Over the next two years, Marine Corporal William “Kyle” Carpenter underwent almost forty surgeries to repair the loss of a right eye, a blown right ear drum, a fractured nose, destroyed lower jaw and cheek bones, plus a right arm broken into more than thirty pieces. And those weren’t the worst injuries–he also had shrapnel in his brain. During two years of recovery, this native of Mississippi and resident of Gilbert, South Carolina strived to return to normal.

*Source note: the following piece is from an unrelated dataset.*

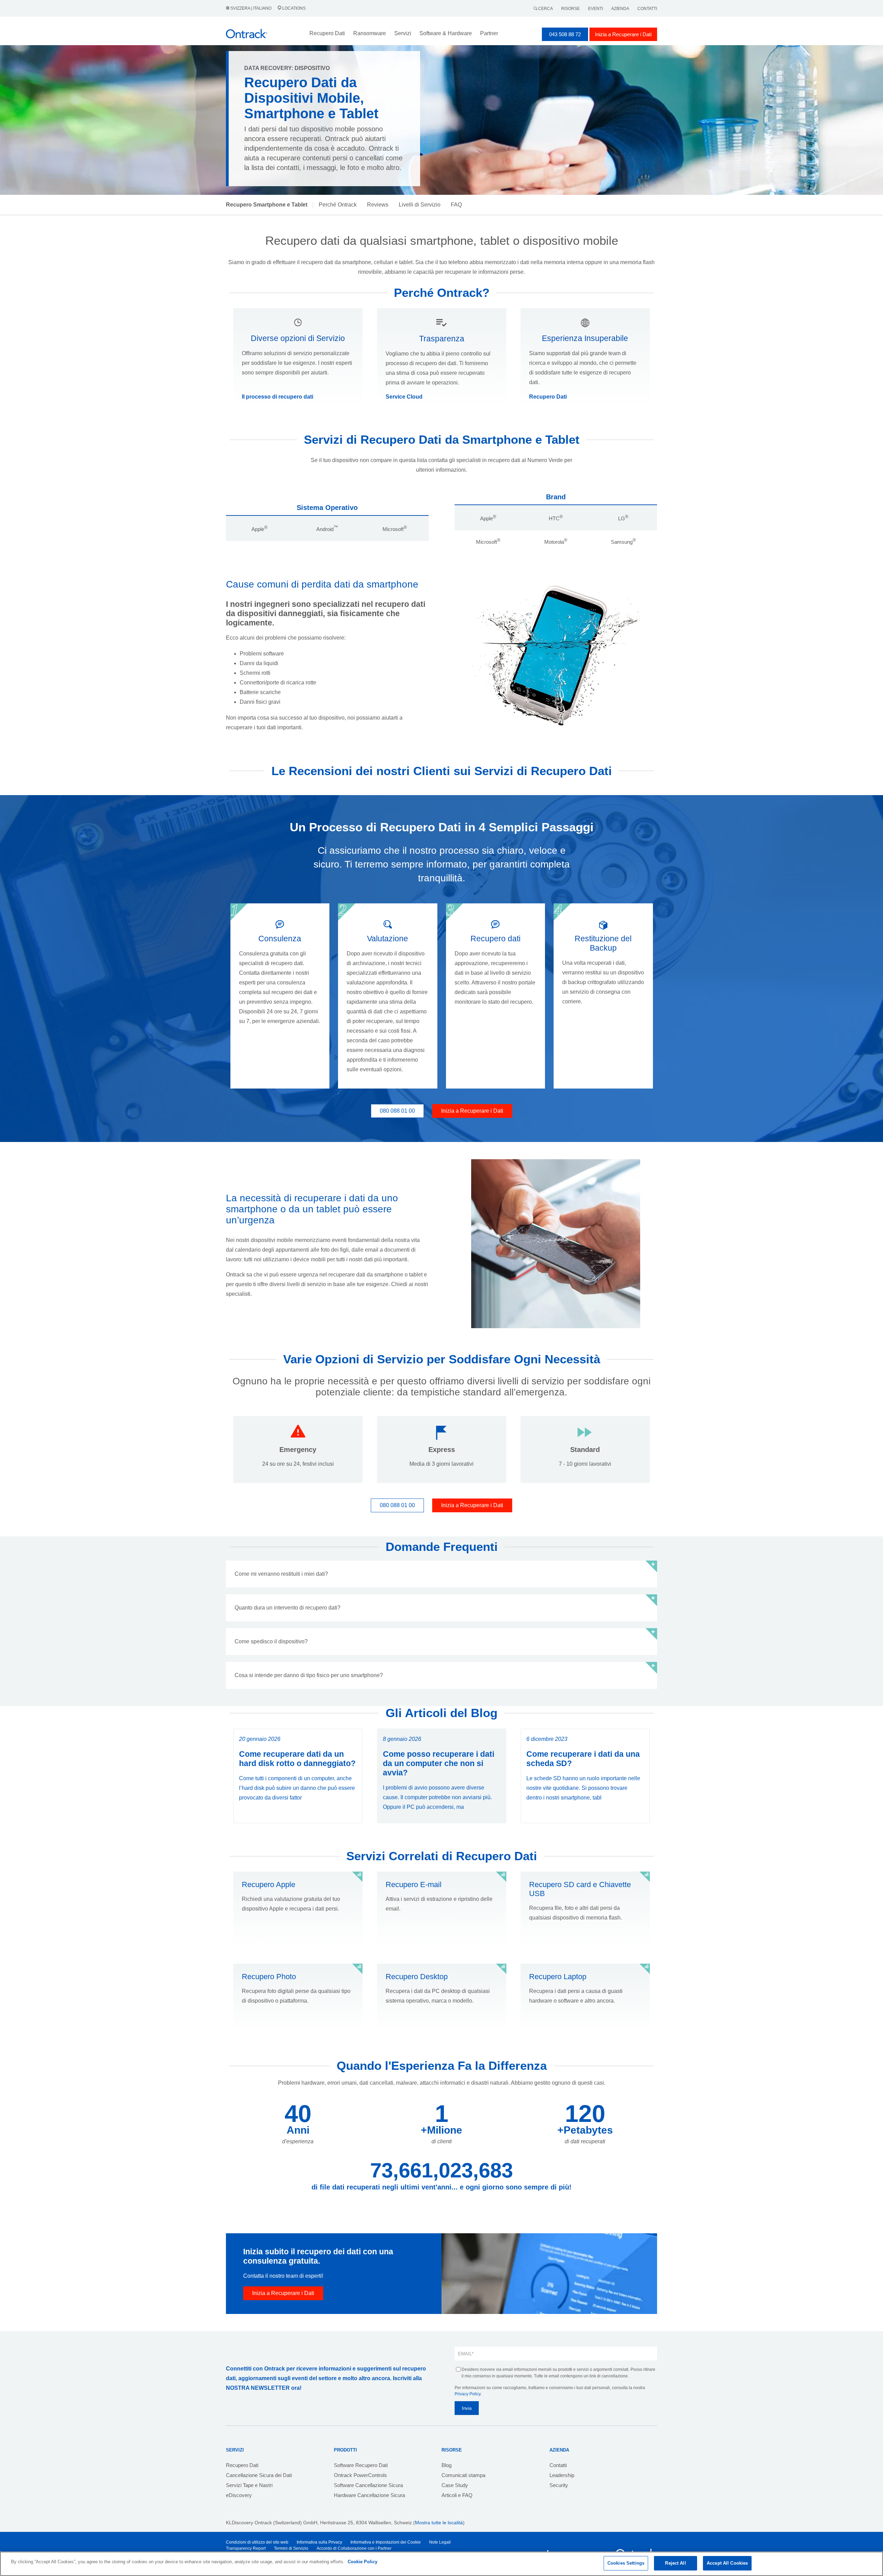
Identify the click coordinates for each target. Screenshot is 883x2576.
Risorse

In a recent interview with a local TV station, he talked about going back to Afghanistan to the very rooftop where the horrific incident occurred, for nothing else but closure on that fateful moment—that moment when he did what he claims all Marines would proudly do: dive on a grenade to protect his fellow Marines.

Kyle’s recovery has been nothing short of miraculous, and he is now doing things that none of his doctors would have predicted. Kyle is even contemplating running the Marine Corp Marathon in the future.